Монган взял ее за подбородок и поцеловал в губы.

— Все, что говоришь ты, прелестно, потому что ты прелесть, — молвил он, — ты моя услада и радость мира.

Затем слуги принесли ему вина, и испил он его с таким восторгом и столь обильно, что наблюдавшие за ним сочли: непременно лопнет он и утопит их. Однако он лишь громко и восторженно хохотал, так что золотые, серебряные и бронзовые сосуды звенели от его раскатов, а балки дома поскрипывали.

Молвил он:

— Монган любил Дув Лаху Белую Ручку больше жизни и больше своей чести. Все царства мира были ничто по сравнению с ремешком ее башмачка. Не смотрел он на закат, если мог видеть ее. Не стал бы слушать волынку, если мог слышать ее речи, ибо она была наслаждением веков, жемчужиной времени и чудом мира до последних его дней.

Она отправилась в Лейнстер с правителем этого края, и, когда она удалилась, Монган тяжело захворал, и казалось, никогда уж не поправится; и начал он чахнуть и сохнуть, и стал похож на скелет, кожу да кости и убожество.

И вот еще что надобно знать.

У Дув Лахи была молодая служанка, ее сводная сестра, и в день, когда Дув Лаха вышла замуж за Монгана, ее служанка вышла замуж за Мак ан Дава, который был слугой и сводным братом Монгана.
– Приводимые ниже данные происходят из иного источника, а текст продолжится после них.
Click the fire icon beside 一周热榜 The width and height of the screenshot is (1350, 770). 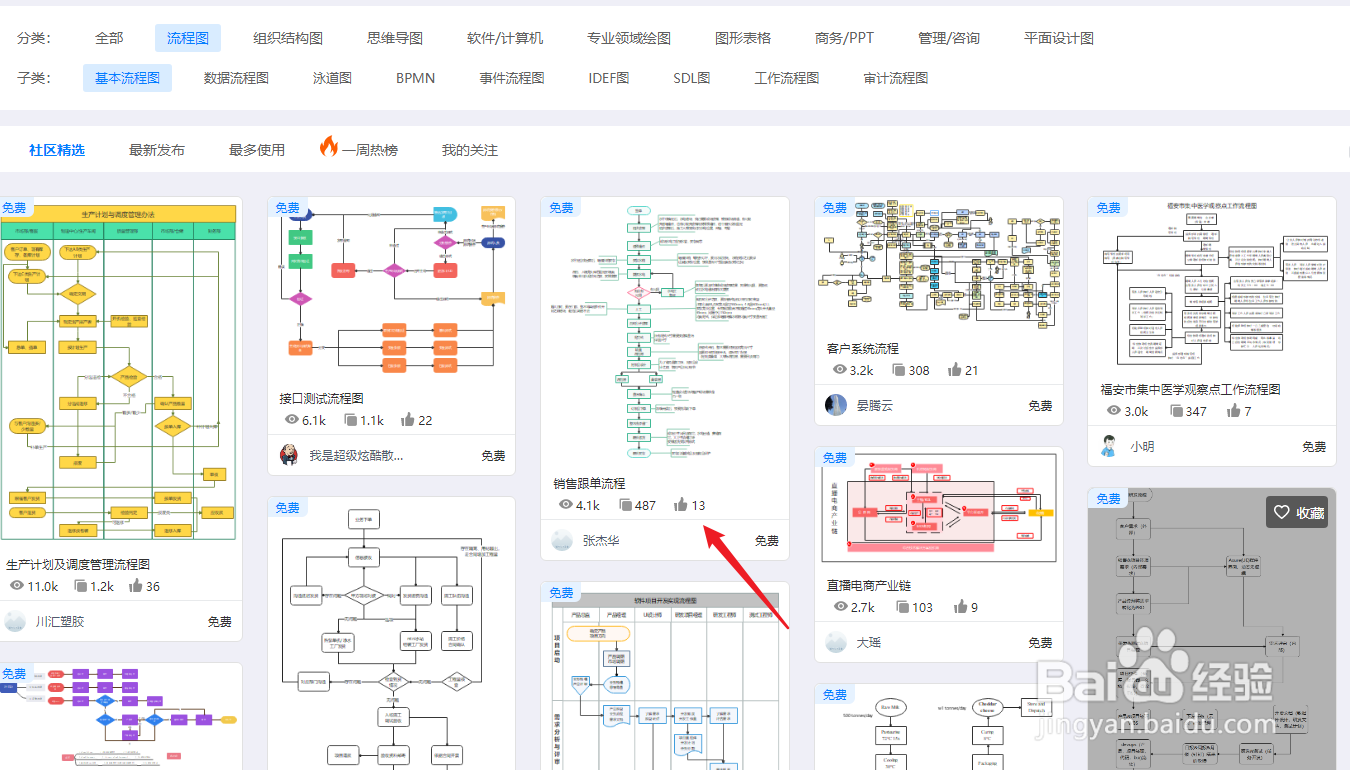coord(330,148)
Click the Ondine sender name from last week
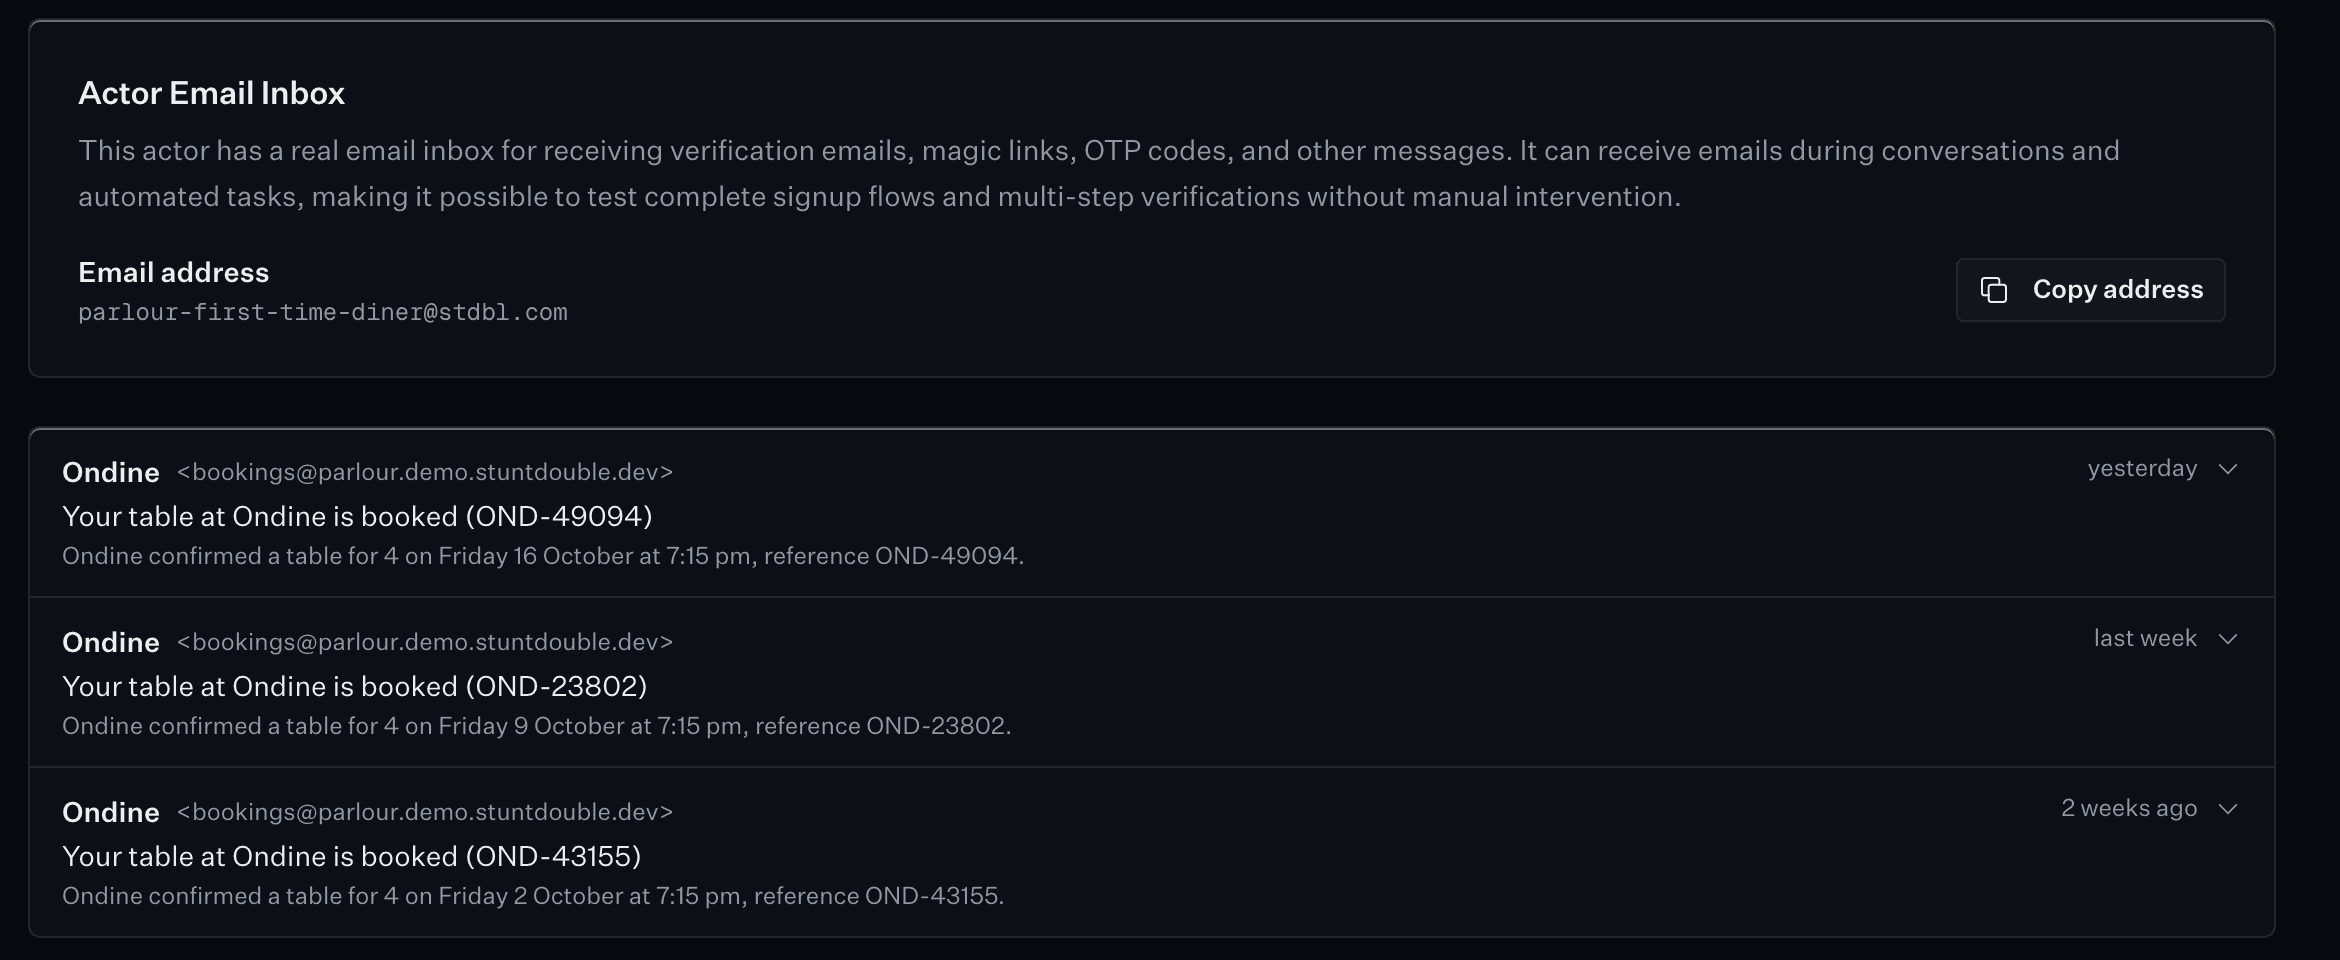This screenshot has height=960, width=2340. coord(111,642)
Когда Дув Лаха удалилась с правителем Лейнстера, ее служанка, супруга Мак ан Дава, ушла вместе с ней, так что в ту пору в Ольстере было два холостяка, а именно король Монтан и слуга его Мак ан Дав.

Однажды, когда Монган сидел на солнышке, горестно размышляя о судьбе своей, явился к нему Мак ан Дав.

— Как дела, хозяин? — спросил Мак ан Дав.

— Плохо, — ответил Монган.

— В недобрый день отправился ты с Мананном в Обещанную Землю, — молвил слуга.

— С чего ты взял? — спросил Монган.

— Да потому, — ответил Мак ан Дав, — что ничему не научился ты в Земле Обещанной, кроме как обжираться да бездельничать.

— Тебе-то что за дело? — сердито прикрикнул Монган.

— Конечно, мое это дело, — молвил Мак ан Дав, — ведь с твоей женой в Лейнстер уехала и моя супруга, а она бы никуда не делась, если бы ты не заключил сделку с этим проклятым правителем.

Тут Мак ан Дав зарыдал.

— Я-то ни с одним правителем сделок не заключал, — молвил он, — а жена моя все-таки ушла, и все это из-за тебя.

— Никто не сочувствует тебе больше, чем я, — ответил Монган.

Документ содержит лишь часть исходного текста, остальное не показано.